— Begin The records —

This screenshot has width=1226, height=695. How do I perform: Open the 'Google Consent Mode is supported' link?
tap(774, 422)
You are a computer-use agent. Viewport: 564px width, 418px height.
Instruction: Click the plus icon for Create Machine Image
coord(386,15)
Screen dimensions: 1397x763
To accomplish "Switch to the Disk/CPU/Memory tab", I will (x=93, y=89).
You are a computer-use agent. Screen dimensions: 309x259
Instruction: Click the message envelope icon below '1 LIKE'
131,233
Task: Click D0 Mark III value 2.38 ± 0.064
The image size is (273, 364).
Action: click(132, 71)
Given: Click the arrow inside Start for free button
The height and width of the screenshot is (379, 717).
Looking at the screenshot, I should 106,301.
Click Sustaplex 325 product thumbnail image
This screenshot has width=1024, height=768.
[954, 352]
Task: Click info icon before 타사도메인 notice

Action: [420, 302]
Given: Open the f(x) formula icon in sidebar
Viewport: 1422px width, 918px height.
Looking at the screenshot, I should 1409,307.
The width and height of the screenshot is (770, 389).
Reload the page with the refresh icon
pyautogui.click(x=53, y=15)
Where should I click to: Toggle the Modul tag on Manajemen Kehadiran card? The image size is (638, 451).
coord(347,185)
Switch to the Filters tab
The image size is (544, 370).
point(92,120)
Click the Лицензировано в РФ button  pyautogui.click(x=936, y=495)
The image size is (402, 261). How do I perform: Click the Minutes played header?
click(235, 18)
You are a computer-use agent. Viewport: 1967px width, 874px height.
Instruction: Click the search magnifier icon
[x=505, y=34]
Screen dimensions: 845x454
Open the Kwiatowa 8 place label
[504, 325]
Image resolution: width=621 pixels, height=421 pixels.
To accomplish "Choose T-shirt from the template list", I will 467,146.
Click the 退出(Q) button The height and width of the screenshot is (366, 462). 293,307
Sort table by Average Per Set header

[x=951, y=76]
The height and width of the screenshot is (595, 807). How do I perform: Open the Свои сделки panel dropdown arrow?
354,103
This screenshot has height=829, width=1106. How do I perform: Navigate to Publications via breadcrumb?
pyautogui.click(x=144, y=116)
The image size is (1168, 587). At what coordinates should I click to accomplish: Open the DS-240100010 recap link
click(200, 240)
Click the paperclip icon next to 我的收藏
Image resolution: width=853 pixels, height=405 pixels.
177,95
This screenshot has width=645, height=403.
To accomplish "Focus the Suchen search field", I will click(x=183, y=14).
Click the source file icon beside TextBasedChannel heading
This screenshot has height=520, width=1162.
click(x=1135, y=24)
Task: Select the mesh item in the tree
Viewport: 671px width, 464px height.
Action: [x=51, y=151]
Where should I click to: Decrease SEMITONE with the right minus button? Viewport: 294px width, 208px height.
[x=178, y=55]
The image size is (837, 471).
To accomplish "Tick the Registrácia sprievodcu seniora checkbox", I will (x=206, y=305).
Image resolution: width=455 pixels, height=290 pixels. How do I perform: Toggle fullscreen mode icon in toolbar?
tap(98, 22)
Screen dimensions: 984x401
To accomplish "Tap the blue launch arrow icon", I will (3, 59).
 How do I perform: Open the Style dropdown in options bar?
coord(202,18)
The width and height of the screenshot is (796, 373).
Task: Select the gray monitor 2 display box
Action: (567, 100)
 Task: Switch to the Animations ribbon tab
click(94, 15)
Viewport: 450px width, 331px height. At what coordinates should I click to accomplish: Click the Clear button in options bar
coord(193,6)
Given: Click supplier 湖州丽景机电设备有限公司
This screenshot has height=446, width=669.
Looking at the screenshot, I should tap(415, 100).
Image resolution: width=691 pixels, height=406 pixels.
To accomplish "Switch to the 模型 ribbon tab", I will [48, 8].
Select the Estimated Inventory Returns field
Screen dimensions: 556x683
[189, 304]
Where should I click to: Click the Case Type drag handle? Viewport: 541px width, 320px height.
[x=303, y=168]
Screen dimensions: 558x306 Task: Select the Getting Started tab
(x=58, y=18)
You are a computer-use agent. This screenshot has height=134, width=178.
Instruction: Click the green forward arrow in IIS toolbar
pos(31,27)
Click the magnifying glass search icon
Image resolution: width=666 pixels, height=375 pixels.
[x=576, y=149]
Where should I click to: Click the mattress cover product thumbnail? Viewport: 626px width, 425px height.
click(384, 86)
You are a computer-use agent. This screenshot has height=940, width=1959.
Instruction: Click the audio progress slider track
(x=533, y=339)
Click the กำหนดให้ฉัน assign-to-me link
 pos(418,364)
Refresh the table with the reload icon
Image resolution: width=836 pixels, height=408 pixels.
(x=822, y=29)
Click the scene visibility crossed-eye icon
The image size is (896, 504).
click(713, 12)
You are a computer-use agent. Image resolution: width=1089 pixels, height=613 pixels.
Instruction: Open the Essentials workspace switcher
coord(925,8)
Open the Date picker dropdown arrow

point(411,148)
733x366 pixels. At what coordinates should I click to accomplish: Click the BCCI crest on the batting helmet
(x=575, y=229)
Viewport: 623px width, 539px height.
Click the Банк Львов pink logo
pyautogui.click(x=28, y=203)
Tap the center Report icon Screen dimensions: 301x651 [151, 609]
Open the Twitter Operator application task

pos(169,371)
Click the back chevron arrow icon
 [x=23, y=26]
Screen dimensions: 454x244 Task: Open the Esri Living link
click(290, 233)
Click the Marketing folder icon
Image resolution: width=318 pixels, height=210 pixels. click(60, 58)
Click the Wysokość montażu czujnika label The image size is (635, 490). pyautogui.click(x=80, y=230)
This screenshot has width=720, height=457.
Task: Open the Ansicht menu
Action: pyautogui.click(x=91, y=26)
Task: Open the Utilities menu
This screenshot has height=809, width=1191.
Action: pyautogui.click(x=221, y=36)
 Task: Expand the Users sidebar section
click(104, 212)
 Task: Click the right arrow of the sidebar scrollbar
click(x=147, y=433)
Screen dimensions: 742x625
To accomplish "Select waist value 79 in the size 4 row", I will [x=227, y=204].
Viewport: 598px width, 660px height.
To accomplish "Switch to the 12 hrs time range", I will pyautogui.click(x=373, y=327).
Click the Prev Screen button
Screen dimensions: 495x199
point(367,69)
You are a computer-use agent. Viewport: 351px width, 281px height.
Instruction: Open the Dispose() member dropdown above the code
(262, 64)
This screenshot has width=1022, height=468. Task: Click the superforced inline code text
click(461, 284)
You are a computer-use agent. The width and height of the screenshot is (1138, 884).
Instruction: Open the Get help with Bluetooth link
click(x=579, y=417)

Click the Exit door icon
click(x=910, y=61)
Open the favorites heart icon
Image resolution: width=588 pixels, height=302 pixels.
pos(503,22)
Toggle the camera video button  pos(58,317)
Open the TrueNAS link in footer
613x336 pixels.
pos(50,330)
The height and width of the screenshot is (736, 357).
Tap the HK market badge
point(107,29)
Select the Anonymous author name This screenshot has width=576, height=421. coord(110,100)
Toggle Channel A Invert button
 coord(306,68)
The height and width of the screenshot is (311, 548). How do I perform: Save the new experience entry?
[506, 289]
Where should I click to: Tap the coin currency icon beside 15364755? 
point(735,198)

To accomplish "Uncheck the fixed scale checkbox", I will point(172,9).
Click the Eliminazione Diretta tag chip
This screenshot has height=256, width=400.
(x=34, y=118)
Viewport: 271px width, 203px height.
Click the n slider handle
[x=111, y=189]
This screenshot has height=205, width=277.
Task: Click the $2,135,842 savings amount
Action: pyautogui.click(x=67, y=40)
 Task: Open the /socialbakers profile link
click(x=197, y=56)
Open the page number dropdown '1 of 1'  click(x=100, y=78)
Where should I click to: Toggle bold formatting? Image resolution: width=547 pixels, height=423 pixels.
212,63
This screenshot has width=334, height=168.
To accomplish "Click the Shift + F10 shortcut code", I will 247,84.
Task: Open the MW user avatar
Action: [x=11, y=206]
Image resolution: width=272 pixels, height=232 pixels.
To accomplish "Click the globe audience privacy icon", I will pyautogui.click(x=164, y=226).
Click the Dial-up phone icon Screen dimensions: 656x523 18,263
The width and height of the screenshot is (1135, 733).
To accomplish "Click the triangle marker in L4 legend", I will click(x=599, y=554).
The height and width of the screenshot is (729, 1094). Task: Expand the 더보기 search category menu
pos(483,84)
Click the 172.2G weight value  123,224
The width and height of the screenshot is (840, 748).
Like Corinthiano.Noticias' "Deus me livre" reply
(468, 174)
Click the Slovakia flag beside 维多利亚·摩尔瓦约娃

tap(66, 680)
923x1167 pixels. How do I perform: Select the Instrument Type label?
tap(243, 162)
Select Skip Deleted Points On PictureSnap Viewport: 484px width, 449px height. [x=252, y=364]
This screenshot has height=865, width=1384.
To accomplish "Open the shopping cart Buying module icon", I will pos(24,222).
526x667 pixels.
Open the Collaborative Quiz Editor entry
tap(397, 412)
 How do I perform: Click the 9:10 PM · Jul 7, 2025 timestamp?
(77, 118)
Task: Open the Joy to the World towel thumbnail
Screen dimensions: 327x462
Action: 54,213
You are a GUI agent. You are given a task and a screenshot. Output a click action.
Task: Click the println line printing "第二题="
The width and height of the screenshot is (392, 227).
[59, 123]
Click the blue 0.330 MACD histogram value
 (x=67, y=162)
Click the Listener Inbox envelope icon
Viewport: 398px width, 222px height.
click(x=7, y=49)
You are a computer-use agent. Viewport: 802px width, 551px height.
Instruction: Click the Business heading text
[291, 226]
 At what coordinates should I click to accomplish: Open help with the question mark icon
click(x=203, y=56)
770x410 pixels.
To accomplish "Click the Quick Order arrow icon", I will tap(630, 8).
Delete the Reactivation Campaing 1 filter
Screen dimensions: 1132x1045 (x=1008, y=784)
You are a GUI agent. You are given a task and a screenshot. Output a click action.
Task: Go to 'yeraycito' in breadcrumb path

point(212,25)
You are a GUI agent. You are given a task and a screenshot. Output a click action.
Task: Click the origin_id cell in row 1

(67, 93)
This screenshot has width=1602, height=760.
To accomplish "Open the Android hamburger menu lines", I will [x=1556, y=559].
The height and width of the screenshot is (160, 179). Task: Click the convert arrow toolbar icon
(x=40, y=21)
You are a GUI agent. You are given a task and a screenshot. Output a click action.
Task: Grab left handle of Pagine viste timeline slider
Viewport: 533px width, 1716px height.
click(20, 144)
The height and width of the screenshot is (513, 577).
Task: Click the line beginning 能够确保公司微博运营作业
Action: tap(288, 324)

— End The records —

Copy the rows verbatim, beginning with the first one and continuing through the row that contains "Action: click(132, 71)".

This screenshot has width=1226, height=695. How do I perform: Open the 'Google Consent Mode is supported' link?
tap(774, 422)
You are a computer-use agent. Viewport: 564px width, 418px height.
Instruction: Click the plus icon for Create Machine Image
coord(386,15)
Screen dimensions: 1397x763
To accomplish "Switch to the Disk/CPU/Memory tab", I will (x=93, y=89).
You are a computer-use agent. Screen dimensions: 309x259
Instruction: Click the message envelope icon below '1 LIKE'
131,233
Task: Click D0 Mark III value 2.38 ± 0.064
The image size is (273, 364).
Action: click(132, 71)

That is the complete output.